[[ DATA EXTRACT open ]]
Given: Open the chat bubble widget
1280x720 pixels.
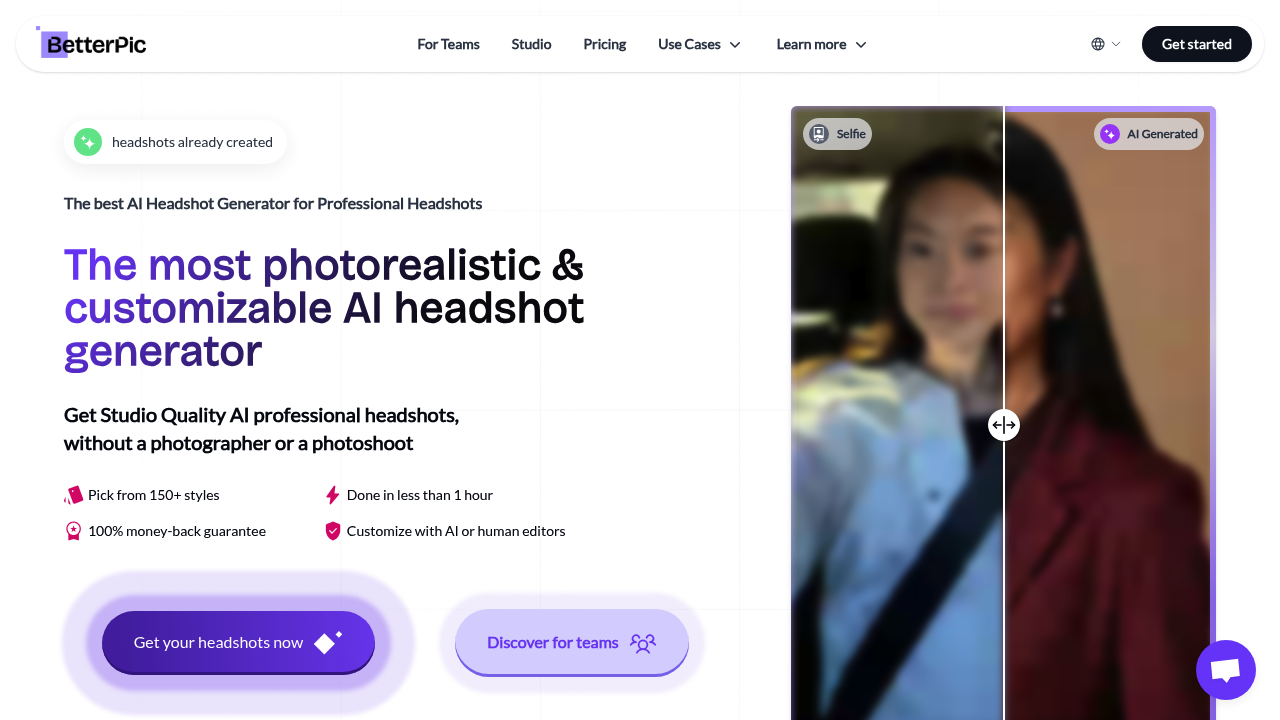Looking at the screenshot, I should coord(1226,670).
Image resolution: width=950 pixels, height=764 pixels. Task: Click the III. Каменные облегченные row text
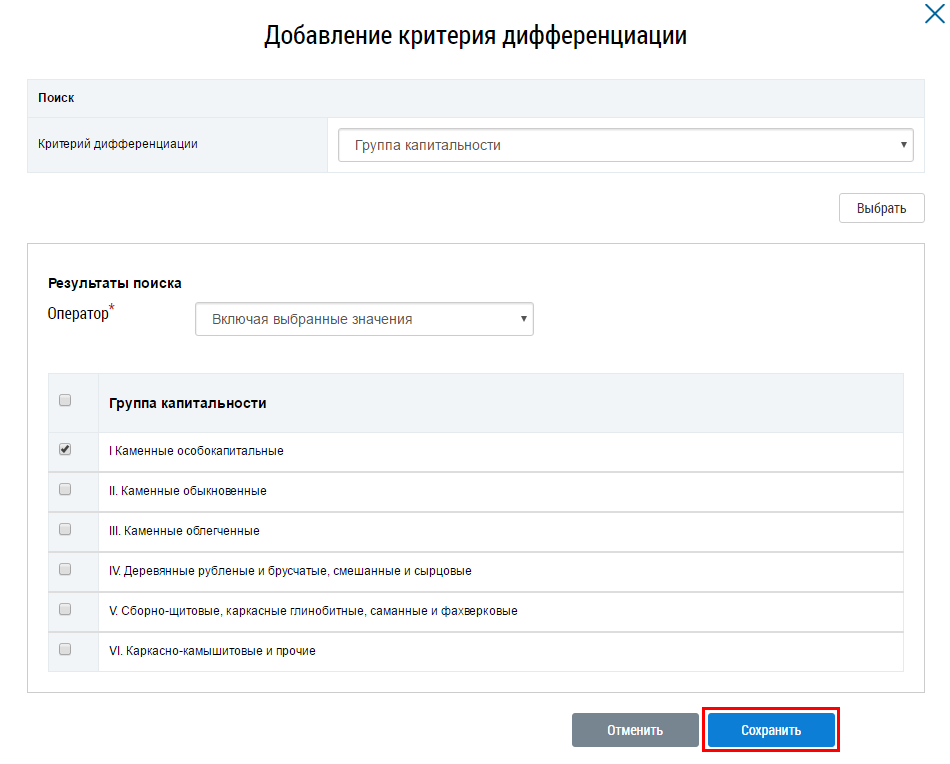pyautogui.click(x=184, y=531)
[[ DATA EXTRACT closed ]]
[[ DATA EXTRACT open ]]
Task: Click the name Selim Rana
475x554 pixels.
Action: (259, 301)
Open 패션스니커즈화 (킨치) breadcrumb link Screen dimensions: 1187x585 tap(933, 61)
[[ DATA EXTRACT closed ]]
TASK REQUIREMENTS: Find where the line with "475x554 pixels." sits in the material above, then copy exactly from it through the line with "Open 패션스니커즈화 (킨치)". Add no other line.

THE ANSWER:
475x554 pixels.
Action: (259, 301)
Open 패션스니커즈화 (킨치) breadcrumb link Screen dimensions: 1187x585 tap(933, 61)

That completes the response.